WORK REQUEST — Go over the records and copy every line with the string "current".

LISTED RECORDS —

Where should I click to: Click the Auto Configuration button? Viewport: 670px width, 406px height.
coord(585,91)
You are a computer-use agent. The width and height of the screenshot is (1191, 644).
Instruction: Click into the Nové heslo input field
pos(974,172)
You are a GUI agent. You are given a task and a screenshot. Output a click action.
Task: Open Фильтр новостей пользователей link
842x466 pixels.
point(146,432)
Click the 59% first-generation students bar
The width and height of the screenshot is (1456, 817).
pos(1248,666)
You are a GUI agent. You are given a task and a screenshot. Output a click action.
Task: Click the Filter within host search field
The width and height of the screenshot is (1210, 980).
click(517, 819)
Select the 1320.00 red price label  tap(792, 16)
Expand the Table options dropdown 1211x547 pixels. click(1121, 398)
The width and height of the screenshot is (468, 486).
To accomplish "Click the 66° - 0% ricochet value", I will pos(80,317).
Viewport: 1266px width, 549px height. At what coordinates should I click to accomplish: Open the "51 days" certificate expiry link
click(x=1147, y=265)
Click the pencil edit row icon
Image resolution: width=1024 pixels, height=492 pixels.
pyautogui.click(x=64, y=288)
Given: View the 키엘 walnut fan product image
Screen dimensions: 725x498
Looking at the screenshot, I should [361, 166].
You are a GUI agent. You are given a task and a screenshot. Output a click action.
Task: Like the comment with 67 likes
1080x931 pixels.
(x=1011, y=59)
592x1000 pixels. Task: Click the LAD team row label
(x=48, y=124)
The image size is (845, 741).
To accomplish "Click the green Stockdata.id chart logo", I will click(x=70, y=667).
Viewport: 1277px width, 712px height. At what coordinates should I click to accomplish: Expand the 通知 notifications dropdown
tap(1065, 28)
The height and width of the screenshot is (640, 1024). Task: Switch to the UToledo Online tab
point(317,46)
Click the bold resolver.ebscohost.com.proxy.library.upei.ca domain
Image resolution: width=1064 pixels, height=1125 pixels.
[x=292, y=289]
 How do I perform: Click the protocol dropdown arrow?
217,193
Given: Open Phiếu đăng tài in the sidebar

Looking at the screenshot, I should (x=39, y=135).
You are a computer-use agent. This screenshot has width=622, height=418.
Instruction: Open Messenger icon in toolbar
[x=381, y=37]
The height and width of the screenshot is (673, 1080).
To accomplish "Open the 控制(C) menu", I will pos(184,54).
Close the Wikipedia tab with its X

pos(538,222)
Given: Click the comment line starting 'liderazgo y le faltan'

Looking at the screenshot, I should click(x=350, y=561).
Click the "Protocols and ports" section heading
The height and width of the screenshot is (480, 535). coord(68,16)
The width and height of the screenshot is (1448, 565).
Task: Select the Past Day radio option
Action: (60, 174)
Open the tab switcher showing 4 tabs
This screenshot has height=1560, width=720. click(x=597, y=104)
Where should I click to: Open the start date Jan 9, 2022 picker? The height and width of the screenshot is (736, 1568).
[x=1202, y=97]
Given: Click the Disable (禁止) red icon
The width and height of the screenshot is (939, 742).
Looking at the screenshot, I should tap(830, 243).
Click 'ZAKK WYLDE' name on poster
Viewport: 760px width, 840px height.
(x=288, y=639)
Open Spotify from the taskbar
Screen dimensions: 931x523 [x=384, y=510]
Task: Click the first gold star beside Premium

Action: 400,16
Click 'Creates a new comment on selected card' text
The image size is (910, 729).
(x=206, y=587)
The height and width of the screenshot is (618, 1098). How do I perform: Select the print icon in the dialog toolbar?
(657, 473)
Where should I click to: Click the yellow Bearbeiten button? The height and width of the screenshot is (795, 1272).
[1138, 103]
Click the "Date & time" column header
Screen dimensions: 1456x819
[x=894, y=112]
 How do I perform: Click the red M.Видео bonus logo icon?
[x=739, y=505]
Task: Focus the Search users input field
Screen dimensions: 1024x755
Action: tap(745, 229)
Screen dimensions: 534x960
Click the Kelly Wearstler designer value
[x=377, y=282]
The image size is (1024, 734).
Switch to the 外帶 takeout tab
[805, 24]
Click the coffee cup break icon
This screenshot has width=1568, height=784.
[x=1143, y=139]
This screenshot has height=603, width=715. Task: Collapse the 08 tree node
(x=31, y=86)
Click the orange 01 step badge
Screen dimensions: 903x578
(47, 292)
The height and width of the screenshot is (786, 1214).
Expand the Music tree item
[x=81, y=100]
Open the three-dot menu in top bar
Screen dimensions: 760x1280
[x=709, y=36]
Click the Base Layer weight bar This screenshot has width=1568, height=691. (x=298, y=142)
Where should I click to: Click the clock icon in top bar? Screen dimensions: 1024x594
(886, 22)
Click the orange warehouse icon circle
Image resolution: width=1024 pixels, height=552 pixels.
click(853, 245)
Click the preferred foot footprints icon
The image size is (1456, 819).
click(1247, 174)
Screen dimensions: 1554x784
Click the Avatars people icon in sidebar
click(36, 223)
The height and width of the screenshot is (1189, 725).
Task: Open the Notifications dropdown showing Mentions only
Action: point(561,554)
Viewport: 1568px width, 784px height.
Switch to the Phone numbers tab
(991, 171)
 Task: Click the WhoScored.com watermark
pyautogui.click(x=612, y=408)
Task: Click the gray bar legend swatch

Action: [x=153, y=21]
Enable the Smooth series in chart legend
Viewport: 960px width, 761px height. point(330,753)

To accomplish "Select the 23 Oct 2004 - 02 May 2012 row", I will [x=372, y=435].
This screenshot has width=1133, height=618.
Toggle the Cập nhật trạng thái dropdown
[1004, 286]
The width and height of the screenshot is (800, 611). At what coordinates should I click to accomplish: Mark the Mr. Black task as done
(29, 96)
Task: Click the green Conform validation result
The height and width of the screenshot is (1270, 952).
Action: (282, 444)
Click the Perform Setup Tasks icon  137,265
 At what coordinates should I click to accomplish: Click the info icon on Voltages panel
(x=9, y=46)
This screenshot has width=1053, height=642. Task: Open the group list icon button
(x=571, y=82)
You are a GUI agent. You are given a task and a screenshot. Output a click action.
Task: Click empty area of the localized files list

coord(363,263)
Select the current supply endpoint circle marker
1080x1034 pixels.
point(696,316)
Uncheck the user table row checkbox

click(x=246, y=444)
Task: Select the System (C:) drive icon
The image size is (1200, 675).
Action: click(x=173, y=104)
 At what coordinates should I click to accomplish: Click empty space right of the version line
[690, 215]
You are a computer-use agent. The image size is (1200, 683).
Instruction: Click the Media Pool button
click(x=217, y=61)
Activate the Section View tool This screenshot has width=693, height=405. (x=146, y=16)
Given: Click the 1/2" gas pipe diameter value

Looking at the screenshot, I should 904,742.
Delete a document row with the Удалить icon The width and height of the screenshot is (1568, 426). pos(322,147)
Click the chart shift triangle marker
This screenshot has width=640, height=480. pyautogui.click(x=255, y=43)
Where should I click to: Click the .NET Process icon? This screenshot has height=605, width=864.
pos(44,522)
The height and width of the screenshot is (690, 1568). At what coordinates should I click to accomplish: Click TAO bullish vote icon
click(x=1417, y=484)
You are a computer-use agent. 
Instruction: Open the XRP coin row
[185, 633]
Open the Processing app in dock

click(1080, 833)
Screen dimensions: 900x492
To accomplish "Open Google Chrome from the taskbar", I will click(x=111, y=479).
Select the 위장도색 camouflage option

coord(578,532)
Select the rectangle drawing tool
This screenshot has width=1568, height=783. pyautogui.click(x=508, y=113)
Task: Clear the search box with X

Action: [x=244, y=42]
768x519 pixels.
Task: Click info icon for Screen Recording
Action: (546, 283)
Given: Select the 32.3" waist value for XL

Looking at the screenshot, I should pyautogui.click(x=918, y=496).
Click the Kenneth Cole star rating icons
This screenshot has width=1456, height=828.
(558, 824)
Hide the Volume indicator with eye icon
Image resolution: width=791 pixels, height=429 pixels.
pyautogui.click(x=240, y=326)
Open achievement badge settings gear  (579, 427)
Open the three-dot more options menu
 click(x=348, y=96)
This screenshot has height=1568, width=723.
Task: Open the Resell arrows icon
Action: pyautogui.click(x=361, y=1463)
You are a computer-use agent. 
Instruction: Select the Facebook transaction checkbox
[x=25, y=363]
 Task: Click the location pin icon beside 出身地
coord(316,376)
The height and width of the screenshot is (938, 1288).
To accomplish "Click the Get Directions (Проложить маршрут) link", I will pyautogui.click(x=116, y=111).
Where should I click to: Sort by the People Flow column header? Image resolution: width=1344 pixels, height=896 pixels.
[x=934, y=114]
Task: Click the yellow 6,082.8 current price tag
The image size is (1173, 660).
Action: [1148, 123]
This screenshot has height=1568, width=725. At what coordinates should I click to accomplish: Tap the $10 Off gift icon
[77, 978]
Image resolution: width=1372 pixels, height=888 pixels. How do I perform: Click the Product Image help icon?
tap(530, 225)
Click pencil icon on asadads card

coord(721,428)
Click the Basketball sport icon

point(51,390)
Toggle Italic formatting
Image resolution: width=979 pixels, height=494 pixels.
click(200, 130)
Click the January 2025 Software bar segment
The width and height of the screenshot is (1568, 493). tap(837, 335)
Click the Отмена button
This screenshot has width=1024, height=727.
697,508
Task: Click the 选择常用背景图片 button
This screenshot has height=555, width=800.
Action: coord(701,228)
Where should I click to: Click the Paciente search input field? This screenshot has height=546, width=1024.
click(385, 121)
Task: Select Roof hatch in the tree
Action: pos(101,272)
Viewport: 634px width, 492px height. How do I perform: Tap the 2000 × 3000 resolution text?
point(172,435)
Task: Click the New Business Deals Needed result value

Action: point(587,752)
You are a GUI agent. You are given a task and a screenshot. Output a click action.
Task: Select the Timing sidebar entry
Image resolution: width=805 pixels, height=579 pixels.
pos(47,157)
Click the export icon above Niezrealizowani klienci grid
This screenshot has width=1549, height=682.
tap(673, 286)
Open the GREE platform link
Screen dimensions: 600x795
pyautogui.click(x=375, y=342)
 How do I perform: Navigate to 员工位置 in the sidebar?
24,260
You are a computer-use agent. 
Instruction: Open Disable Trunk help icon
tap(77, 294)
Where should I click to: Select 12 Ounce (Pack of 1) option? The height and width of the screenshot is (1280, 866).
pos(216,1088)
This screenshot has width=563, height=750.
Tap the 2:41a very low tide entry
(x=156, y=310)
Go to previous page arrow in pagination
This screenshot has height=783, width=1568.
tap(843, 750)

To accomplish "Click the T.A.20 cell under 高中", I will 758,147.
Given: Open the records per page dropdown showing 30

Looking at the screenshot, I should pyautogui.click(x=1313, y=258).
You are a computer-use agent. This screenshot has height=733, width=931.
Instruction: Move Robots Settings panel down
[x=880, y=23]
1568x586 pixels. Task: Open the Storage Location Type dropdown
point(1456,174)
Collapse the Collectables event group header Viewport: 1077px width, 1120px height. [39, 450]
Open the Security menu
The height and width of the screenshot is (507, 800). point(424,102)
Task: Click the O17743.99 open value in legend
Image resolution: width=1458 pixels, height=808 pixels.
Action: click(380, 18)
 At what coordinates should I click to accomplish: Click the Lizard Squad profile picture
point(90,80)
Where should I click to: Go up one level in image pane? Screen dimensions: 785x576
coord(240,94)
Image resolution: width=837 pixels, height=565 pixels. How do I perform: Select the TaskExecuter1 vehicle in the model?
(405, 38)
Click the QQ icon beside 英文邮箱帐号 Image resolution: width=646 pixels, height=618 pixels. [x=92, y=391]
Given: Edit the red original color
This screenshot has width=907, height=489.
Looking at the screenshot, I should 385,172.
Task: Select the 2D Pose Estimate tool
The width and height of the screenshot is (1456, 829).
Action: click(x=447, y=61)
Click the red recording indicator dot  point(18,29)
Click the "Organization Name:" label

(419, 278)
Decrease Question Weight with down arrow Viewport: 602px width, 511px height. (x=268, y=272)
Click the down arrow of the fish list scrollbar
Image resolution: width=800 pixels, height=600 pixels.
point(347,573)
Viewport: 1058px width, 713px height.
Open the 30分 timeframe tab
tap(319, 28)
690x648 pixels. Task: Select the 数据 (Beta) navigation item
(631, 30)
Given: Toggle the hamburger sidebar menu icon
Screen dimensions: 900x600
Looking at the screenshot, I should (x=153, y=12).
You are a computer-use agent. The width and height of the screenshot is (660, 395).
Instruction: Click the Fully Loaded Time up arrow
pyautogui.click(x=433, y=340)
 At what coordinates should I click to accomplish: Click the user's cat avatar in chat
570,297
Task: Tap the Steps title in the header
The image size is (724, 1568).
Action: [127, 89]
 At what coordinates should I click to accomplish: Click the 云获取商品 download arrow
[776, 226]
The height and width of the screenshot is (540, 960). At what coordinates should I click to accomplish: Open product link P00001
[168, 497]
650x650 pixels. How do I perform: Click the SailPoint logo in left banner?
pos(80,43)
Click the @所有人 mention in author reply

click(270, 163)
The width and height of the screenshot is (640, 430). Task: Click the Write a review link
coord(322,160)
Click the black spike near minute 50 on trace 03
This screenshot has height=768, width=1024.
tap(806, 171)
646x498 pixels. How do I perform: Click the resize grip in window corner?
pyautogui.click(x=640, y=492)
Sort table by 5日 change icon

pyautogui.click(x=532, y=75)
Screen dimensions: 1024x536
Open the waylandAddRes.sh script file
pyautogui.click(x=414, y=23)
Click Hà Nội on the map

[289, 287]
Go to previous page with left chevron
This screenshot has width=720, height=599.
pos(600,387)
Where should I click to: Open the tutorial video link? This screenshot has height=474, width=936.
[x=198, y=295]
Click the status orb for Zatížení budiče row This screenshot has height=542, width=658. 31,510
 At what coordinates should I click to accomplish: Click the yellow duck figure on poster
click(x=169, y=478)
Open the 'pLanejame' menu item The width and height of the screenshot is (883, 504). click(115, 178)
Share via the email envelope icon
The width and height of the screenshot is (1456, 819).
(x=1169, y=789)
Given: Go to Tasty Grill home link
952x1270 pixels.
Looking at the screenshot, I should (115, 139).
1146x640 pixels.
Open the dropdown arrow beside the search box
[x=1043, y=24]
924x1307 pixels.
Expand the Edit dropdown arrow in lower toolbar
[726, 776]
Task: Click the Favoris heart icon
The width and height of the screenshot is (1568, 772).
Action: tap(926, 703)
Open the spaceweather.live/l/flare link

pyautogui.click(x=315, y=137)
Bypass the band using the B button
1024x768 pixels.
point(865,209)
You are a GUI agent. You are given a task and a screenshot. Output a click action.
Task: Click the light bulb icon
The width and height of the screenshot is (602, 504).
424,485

ANSWER BOX —
Select the current supply endpoint circle marker
Task: Click the yellow 6,082.8 current price tag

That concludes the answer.